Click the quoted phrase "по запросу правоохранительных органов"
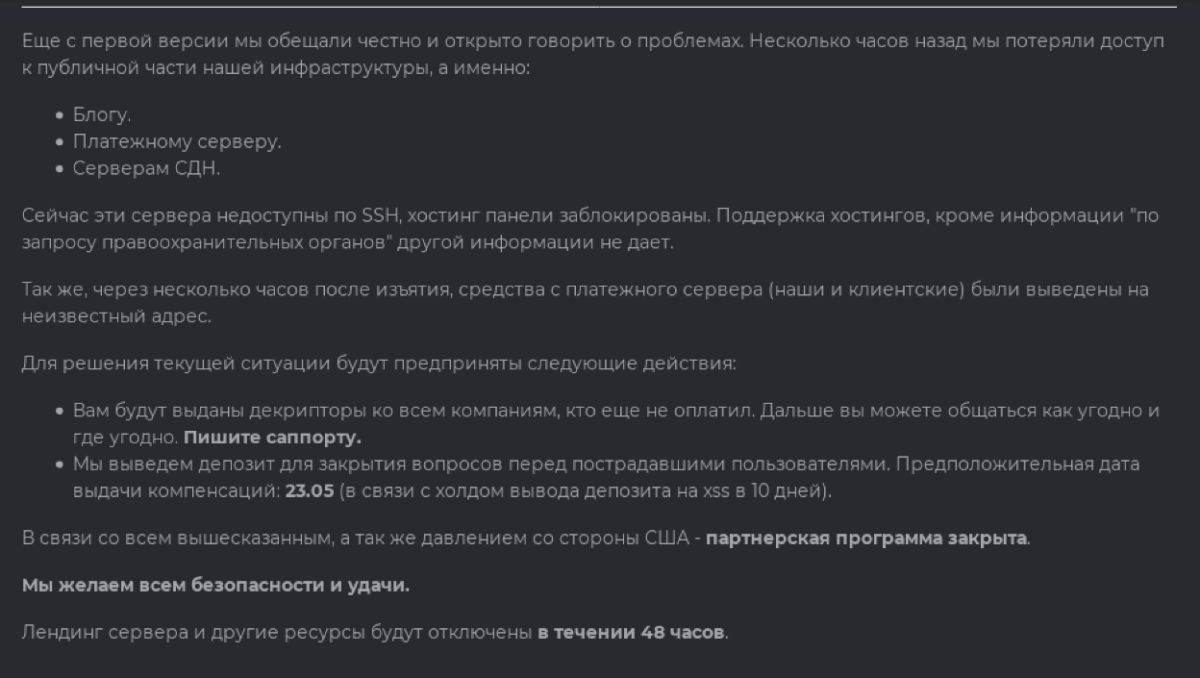This screenshot has width=1200, height=678. [250, 243]
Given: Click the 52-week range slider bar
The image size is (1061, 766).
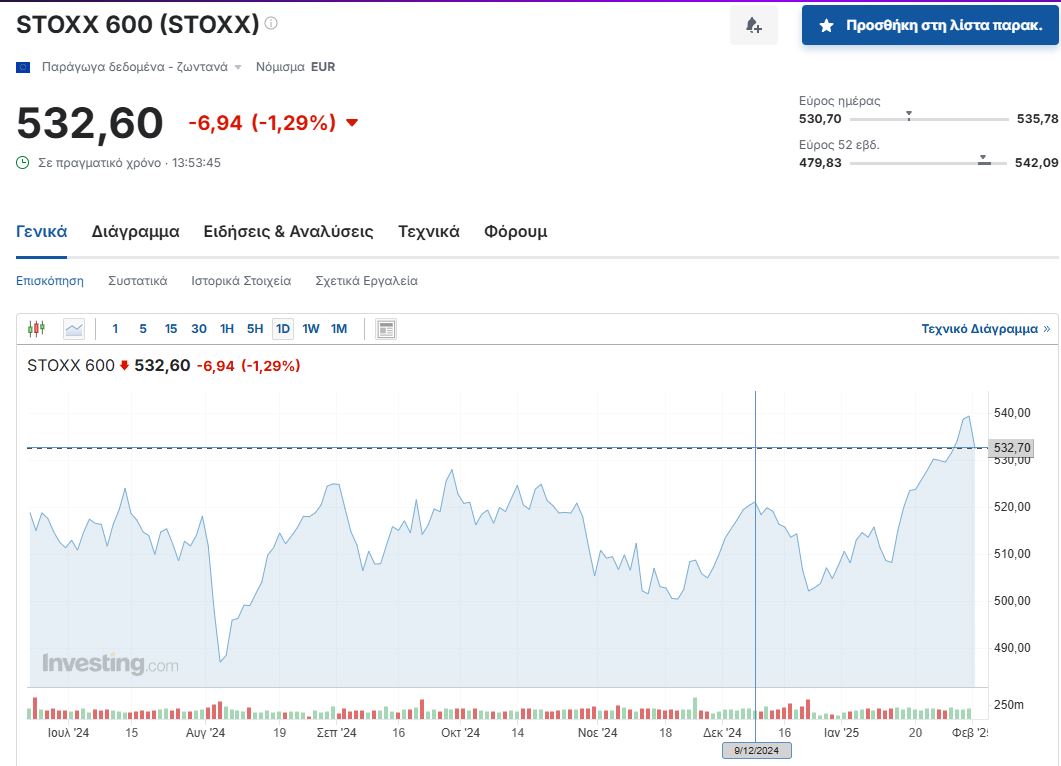Looking at the screenshot, I should 929,162.
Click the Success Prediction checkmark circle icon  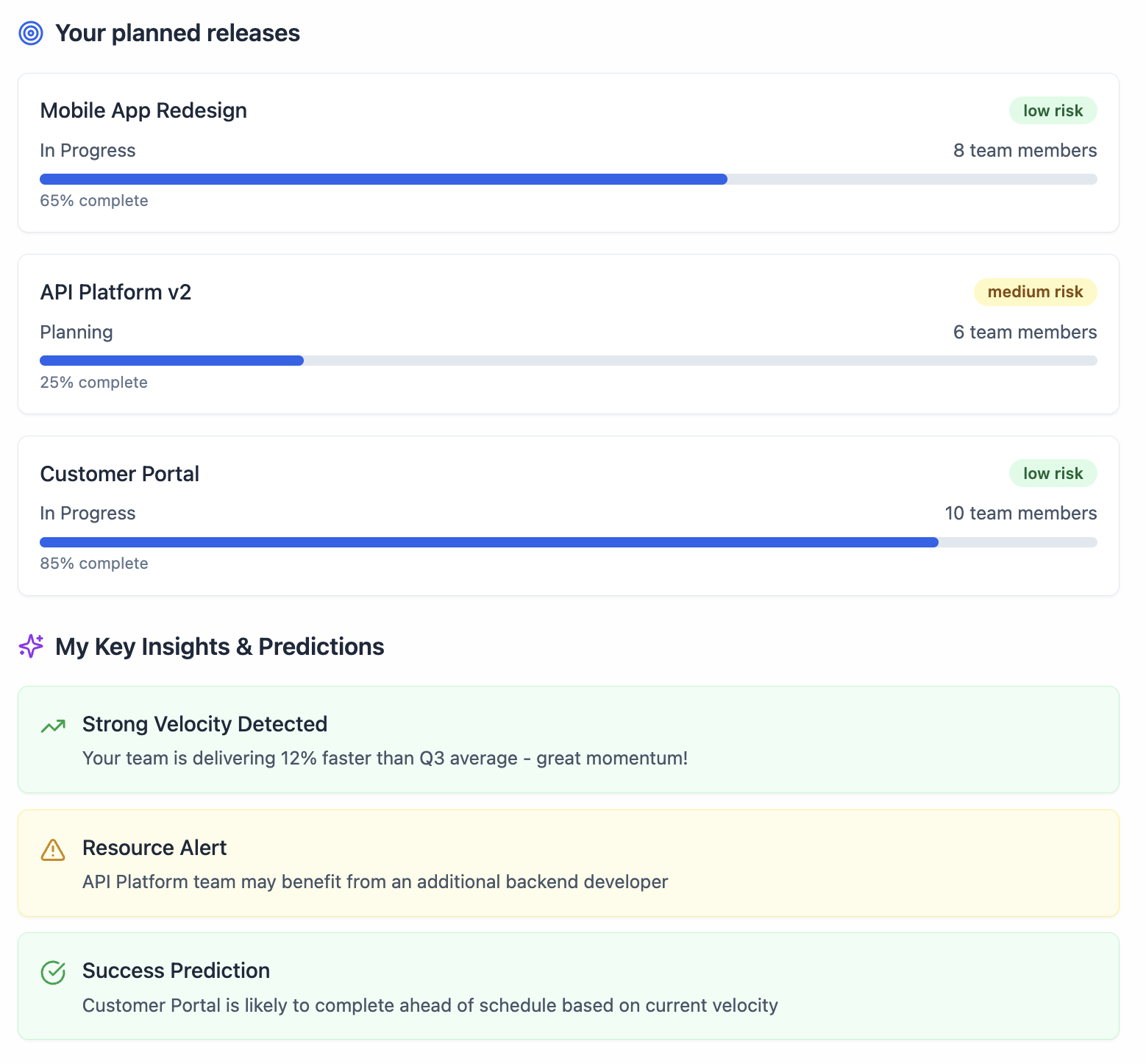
┄┄┄┄┄┄┄┄┄┄
### Activity
Your task is to copy the entries in full and exactly, without any images.

### Written solution
Click the quoted phrase "по запросу правоохранительных органов"
This screenshot has width=1200, height=678. [250, 243]
Given: Click the 52-week range slider bar
The image size is (1061, 766).
Looking at the screenshot, I should 929,162.
Click the Success Prediction checkmark circle icon  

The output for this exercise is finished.